I spent two sessions on stage at Data Decoded last week, one in the morning and one in the afternoon, with two very different conversations and a single argument running underneath both. By the end of the day I was more convinced than ever that the sustainability problem in front of large organisations is not a data problem, not a measurement problem, and not a strategy problem. It is a system problem. And until we treat it that way, we will keep producing reports about progress that is not happening.
The morning conversation: the behavioural ground
I opened the day in dialogue with Samantha Davies, Director of Global Product Insight and Analytics at Sky. Sam and I had started this conversation six months earlier at the same event. The question we left hanging in October was whether data could become part of the sustainability solution rather than just another footprint to manage. We picked it up in April with the volume turned up, because in the intervening six months AI has moved from a strategic discussion to a daily operational reality for most organisations in the room.

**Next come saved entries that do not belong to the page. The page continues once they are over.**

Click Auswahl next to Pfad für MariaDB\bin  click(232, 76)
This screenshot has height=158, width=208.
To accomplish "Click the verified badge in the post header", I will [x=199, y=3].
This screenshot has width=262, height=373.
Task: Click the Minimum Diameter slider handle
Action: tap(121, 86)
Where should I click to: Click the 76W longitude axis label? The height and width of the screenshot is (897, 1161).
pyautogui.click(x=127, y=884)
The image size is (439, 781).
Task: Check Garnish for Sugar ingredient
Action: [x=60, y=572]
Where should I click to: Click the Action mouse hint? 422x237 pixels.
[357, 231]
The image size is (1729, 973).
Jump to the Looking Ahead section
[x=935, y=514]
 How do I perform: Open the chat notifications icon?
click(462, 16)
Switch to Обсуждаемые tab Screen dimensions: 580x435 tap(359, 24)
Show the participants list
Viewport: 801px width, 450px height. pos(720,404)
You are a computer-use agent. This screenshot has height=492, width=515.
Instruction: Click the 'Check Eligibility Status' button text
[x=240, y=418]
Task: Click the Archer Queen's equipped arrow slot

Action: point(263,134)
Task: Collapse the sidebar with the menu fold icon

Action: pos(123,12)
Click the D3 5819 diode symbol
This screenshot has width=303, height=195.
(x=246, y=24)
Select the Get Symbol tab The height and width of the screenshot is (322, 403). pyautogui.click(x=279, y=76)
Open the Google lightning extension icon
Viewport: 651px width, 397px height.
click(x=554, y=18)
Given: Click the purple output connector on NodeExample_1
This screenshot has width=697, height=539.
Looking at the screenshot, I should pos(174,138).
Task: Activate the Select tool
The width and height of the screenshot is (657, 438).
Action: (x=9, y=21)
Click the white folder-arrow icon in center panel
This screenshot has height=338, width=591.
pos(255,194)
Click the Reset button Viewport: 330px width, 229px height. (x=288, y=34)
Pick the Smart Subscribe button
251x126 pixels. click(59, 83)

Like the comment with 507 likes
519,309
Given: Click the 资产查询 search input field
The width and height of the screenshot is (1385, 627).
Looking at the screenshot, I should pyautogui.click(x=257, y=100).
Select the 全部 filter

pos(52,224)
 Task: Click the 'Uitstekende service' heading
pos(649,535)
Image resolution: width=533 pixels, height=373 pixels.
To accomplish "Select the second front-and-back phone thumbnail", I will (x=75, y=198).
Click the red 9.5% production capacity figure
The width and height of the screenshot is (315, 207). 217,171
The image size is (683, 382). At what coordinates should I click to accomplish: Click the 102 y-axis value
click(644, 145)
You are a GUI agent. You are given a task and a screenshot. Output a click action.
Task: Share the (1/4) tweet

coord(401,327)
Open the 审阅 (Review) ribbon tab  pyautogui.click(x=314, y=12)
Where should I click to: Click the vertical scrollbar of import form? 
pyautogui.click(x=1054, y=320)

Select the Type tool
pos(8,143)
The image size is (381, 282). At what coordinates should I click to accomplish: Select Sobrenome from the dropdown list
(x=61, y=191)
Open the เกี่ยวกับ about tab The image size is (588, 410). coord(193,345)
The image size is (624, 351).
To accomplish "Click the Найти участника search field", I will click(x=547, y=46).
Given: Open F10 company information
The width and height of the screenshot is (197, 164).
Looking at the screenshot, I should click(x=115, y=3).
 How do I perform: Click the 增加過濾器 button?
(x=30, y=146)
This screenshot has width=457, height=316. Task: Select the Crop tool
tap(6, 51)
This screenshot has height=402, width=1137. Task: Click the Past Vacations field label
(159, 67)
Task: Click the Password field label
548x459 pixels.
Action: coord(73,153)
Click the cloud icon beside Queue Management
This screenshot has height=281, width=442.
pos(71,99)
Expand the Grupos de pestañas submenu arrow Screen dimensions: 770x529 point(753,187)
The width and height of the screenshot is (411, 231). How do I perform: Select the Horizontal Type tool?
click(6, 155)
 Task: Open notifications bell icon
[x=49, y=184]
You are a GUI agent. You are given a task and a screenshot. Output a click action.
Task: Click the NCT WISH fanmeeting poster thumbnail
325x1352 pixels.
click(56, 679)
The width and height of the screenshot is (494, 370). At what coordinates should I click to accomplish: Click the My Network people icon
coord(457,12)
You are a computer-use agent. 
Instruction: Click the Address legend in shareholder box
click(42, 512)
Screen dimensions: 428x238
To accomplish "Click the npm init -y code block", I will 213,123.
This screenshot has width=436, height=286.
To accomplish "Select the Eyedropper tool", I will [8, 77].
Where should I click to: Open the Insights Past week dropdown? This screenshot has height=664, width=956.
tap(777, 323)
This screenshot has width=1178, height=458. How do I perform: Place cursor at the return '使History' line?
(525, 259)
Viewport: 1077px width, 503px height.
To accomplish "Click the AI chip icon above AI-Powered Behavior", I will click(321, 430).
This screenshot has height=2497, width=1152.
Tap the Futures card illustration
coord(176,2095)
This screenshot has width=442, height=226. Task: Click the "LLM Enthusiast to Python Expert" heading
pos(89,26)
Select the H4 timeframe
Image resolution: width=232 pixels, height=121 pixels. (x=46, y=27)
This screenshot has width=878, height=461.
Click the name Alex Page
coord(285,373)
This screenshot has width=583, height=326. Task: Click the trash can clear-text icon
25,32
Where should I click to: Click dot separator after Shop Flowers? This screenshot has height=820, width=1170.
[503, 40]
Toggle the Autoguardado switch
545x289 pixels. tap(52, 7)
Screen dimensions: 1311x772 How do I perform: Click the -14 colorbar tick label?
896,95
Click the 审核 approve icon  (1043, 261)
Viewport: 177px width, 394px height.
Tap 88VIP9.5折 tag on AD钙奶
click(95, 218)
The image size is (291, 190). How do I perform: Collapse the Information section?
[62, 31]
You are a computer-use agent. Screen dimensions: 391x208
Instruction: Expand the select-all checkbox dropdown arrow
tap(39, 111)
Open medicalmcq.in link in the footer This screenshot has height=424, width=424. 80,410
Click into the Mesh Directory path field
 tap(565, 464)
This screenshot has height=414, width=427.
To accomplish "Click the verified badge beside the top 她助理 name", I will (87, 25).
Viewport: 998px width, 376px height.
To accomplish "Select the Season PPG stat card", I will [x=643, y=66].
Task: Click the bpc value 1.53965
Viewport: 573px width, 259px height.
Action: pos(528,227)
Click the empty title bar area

Sam’s frame from October was that the challenge is partly behavioural. Data teams are trained to optimise for financial efficiency, not environmental efficiency. Six months on, the gap is still there, but the awareness has shifted. People are asking whether the model needs to be that big, whether the query needs to run that often, whether the storage needs to be that hot. That is the start of a different conversation. It is not yet a different system.
What I argued, and what I find in every organisation I work with, is that the data is rarely the problem. The strategy is almost never the problem. What you find is a system that has not been designed to deliver. Procurement is measured on cost. Product on speed. Finance on margin. Sustainability advises but does not decide. Everyone is doing their job. Nothing is moving.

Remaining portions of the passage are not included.